As Wettersten explained, Bühler’s approach did not fit with the paradigms (the research programs) of the times and on top of that, his career was effectively closed down by the Nazi takeover in 1938 so that Bühler, at the height of his powers (age 58) ceased to be able to conduct or direct significant research. Not only did this severely curtail his own career but the Nazi interlude in Austria divided the intellectual community of the world for many years before, during and after World War 2. Eschback suggested that this


 "...led to a rupture of tradition in the discourse of the community of researchers which to this day has not been overcome. After the Second World War there was no fundamental change to this situation because in the US there was no reason to alter the course of 'normal', successful (sic) science so as to take notice of approaches that were developed long ago in German-speaking countries".

According to Eschbach, Karl
Bühler’s efforts to found a new psychology began with the insight that the two great paradigms of psychology, the Aristotelian and the Cartesian, failed because of systematically false assumptions. One is based on religious ideas about a soul, the other on the assumption that man is a machine. Bühler proposed a number of principles which he called

"maxims of  life-research". These defined his research program.

1. The situational model of action, emphasising that the individual is not
passive but participates in the formation of the environment. "For this reason it is not possible to proceed on the basis of sense data, images, feelings, reflexes or the like; this basis does not make it possible to understand the meaningful behaviour of the individual". This case was made later by Hebb (The Organization of Behavior, 1948), a work that was regarded as path-breaking. The "meaningful behaviour of the individual" has the ring of the Austrian school of economics, and Buhler drew a further analogy with
the marketplace, speaking of a balance of supply and demand in psychological

To put it bluntly, there are markets in the psychophysical system of the
acting individual, and there is a specific class of experiences in which this measuring and evaluating becomes evident.

2. Actions are oriented in relation to space and time. Temporal considerations
include the daily rhythm of sleeping and waking, and the longer-term activity of planning.
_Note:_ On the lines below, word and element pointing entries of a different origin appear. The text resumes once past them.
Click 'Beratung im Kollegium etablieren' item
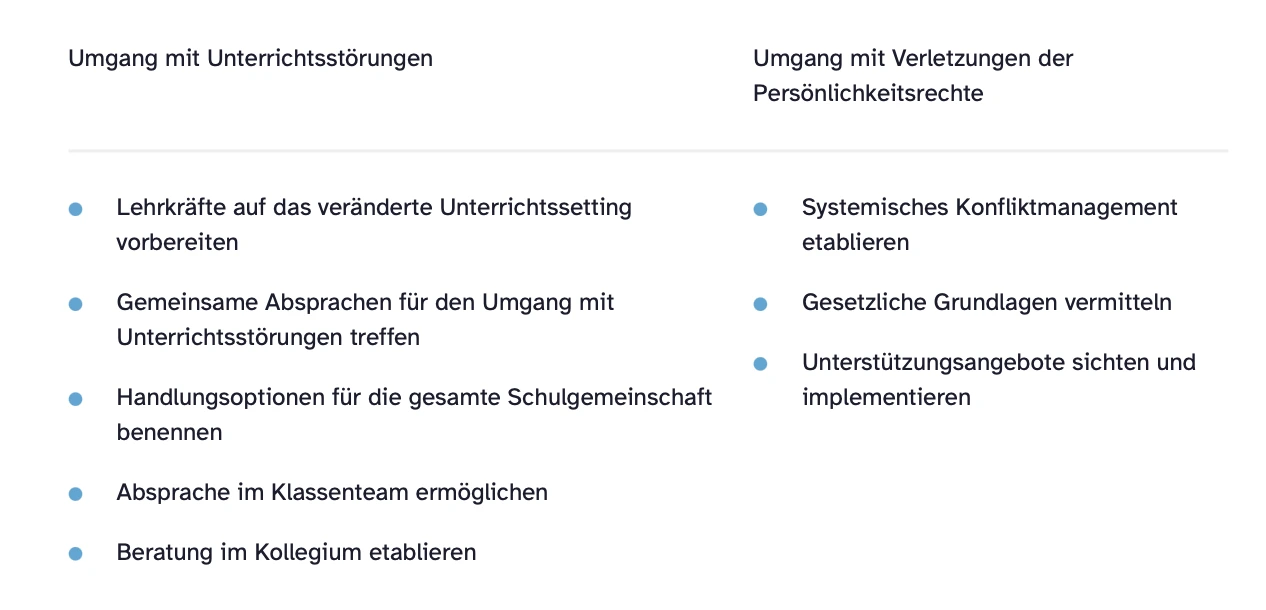Viewport: 1266px width, 610px height. click(296, 552)
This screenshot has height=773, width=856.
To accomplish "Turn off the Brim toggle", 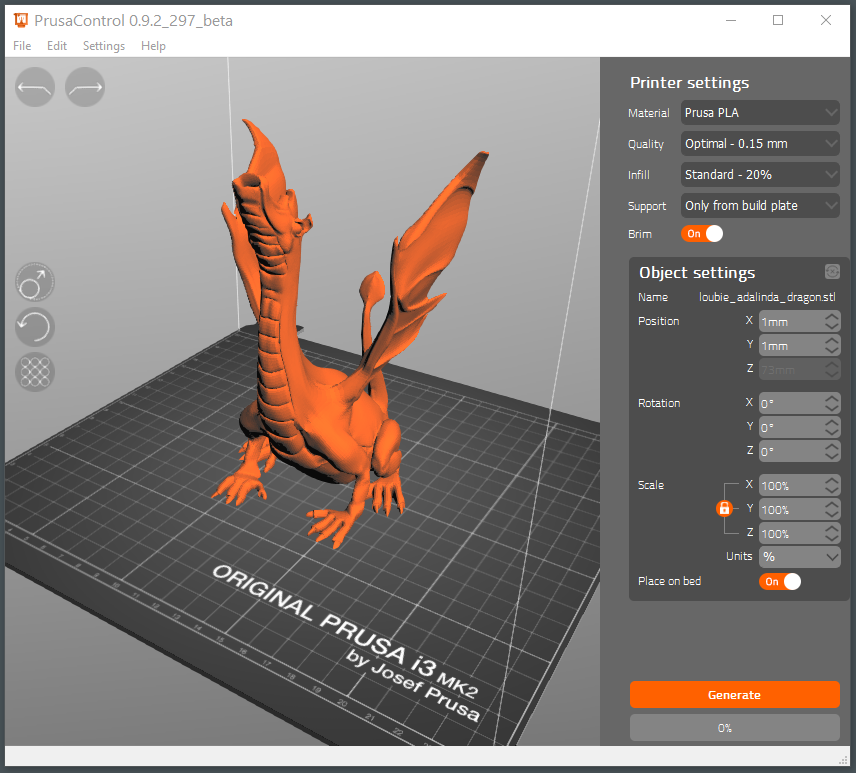I will 701,234.
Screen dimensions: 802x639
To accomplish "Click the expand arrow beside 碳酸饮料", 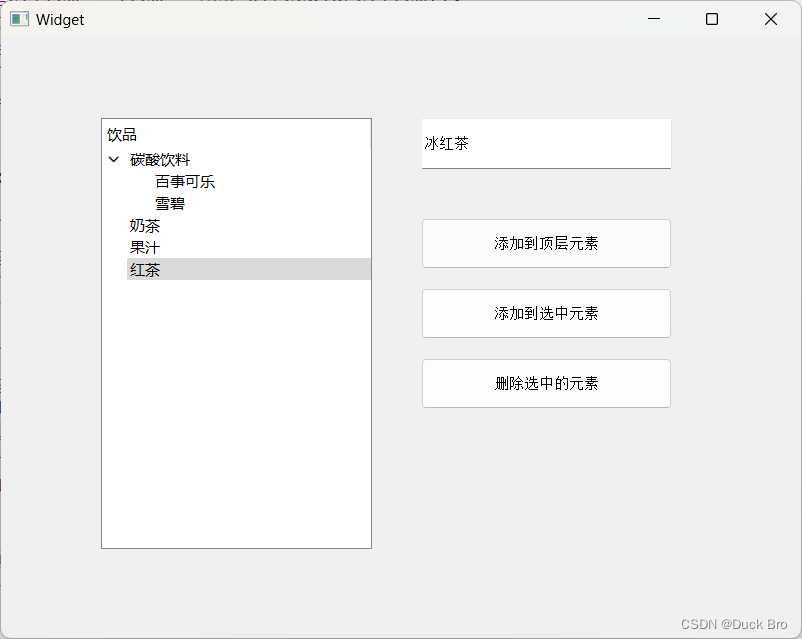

In the US, Bühler wrote on various aspects of space and time in papers like "The skywise and neighbourwise navigation of ants and bees" and "Human orientation at a distance". He also studied the migration of birds and a described a series of studies under the title "The clocks of living beings".

3. The inventiveness of the acting individual and creative behaviour.
Bühler emphasised the intimate relationship of psychology with biology and medicine on one side (the science of men and animals) and with the human and social sciences on the other side, including custom, law, art and religion.

4. The transcendence of individualism that is manifest in procreation and the changes in behaviour that ensue to raise the young.

5. The transcendence of individualism that is required for life in a community.

6. The problem of form, noted by Aristotle in antiquity and taken up as the
conceptual core of Gestalt psychology. Eschach claims that Buhler rejected both the historical and the modern Gestalt-theoretical solution to the problem of form, and demanded a renewed treatment of the foundations of the task.

7. The challenge of "significative exchange" that is to say, the use of language,
especially in its higher forms which makes it possible to have community life and especially the life of an intellectual community. Eschbach wrote that Buhler envisaged three books on language to deal with each of the three functions that he identified (expression, representation and appeal). Only one of the three books was written, and just before the time of his exile he was planning to work on a second volume that would represent a general sematology or a doctrine of signs in the sense of logic of the humanities.